В 1843—1845 годах Анненков живет в России. Он «свой человек» в
петербургских и московских кругах, связанных с Белинским, Герценом и
Грановским. В это время он особенно близко сходится с Белинским и казалось
бы, поддерживает его литературные и общественно-политические устремления.
Однако в идейных спорах и столкновениях, знаменовавших начало отмежевания
демократии от либерализма, Анненков, как правило, всегда оказывается на
7
стороне то Грановского, то Боткина, разделяя их идеалистические взгляды и
умеренно либеральные упования в политике.
В начале 1846 года Анненков вторично уезжает за границу, живет проездом
в Берлине, Брюсселе и устремляется в Париж. Через своих русских приятелей —
В. Боткина, Г. Толстого и М. Бакунина он знакомится с многими выдающимися
деятелями международного освободительного движения— Лелевелем, Гейне, Жорж Занд, Гервегом, Леру, Прудоном, Корбоном.

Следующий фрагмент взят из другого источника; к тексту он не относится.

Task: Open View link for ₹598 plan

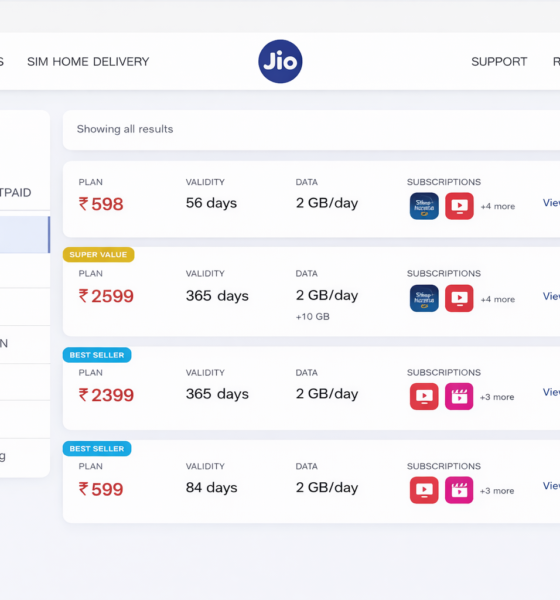Action: [x=551, y=202]
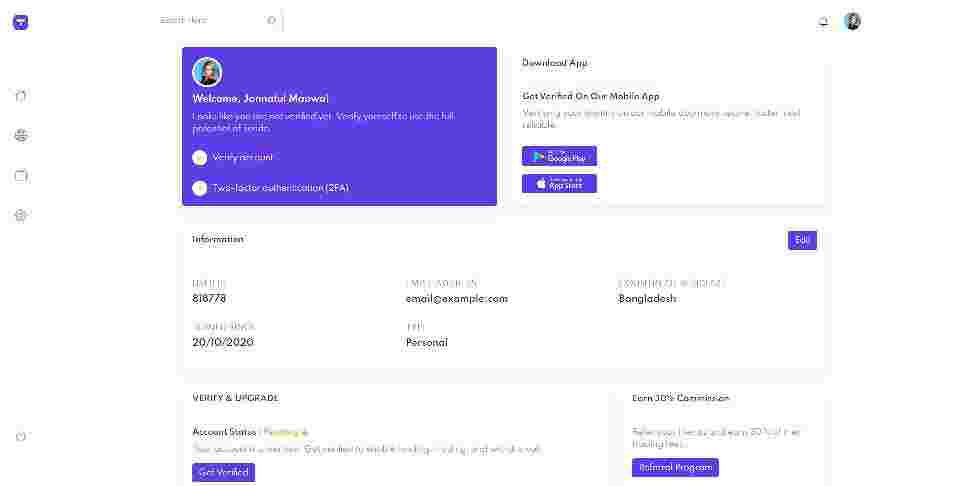
Task: Open Settings from the sidebar gear icon
Action: [21, 216]
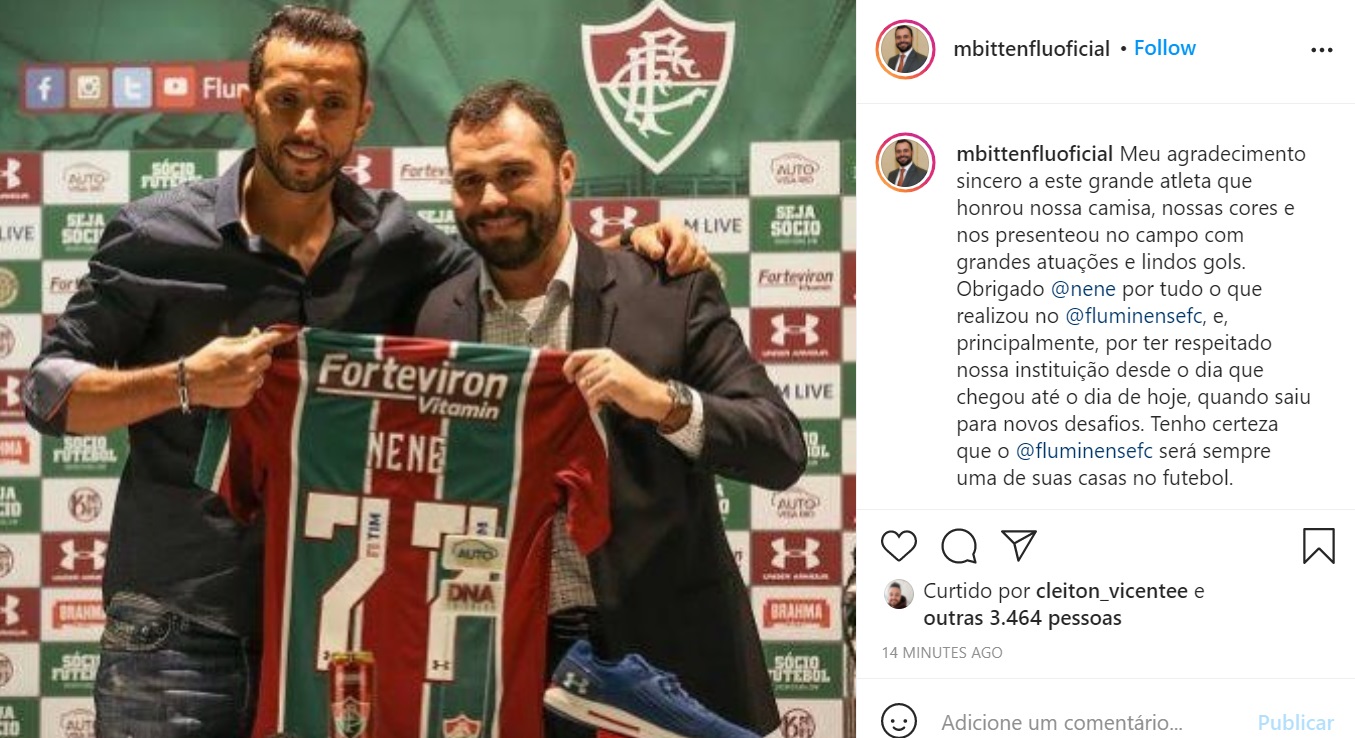Open comments via the speech bubble icon
This screenshot has height=738, width=1355.
click(959, 546)
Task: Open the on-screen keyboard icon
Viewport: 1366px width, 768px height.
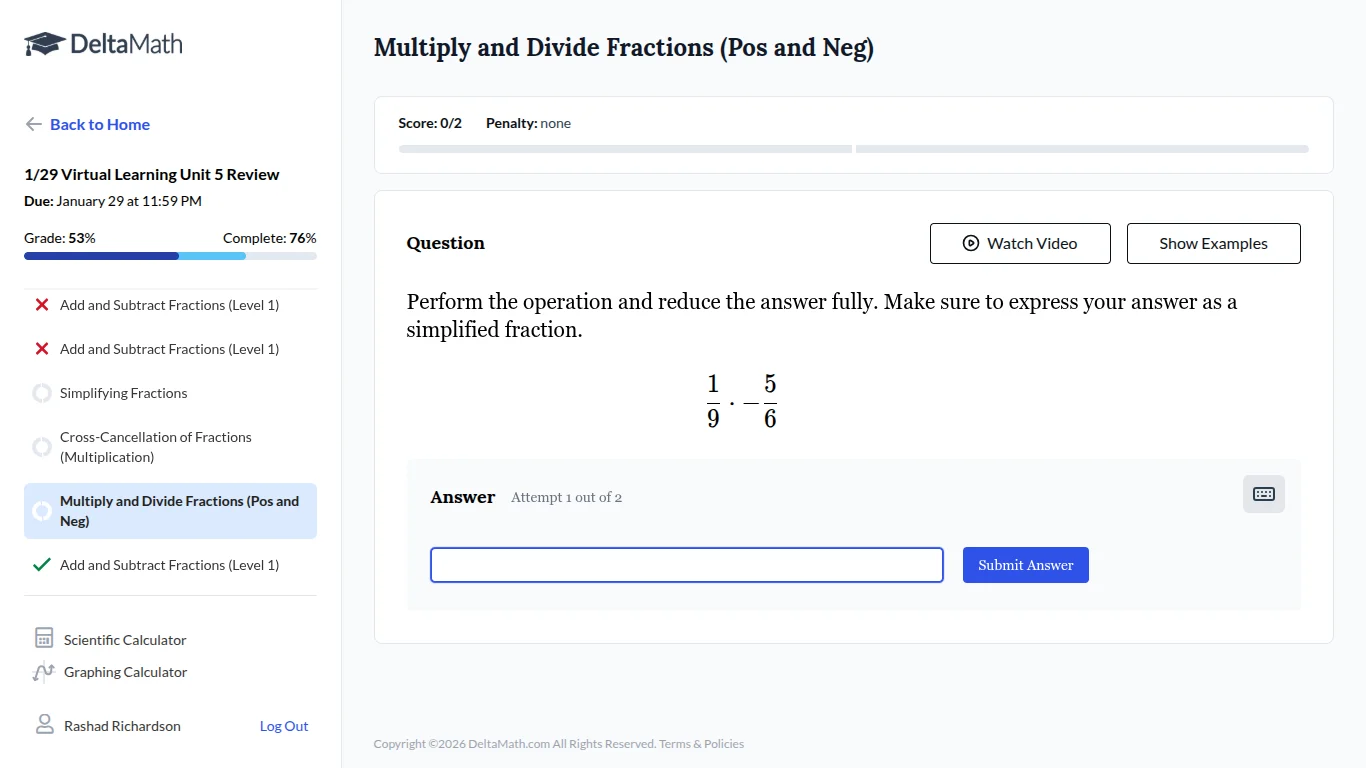Action: click(1263, 493)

В искреннем желании быть «с веком наравне», «не отстать», «ловить
современность» Анненков жадно искал встреч с замечательными людьми своего
времени, и в этом не было с его стороны ни лицемерия, ни расчета. Эту черту в
Анненкове тонко подметил впоследствии Лев Толстой, который писал 21 октября
(1 ноября) 1857 года Боткину и Тургеневу: «Анненков весел, здоров, все так же
умен, уклончив и еще с большим жаром» чем прежде, ловит современность во
всем, боясь отстать от нее. Действительно, плохо ему будет, ежели он отстанет от
нее. Это одно, в непогрешимость чего он верует». Именно этот мотив, а не какой-
то неискренний расчет, как иногда думают, свел его с Марксом и Энгельсом.
Анненков встречался с ними в Брюсселе в конце марта — начале апреля
1846 года и тогда же присутствовал на одном из заседаний руководимого
Марксом Брюссельского корреспондентского комитета коммунистов. Это
заседание он и описал впоследствии в <3амечательном десятилетии». В
дальнейшем Анненков не раз виделся с Марксом и поддерживал с ним
оживленную переписку вплоть до революции 1848 года.
Обширный круг знакомых в среде международной революционной
эмиграции, активное участие Анненкова в тех спорах и дискуссиях, которые
волнуют в это время русско-парижскую колонию во главе с Бакуниным и
Сазоновым, а затем Герценом, дошедшая до нас переписка Анненкова с К.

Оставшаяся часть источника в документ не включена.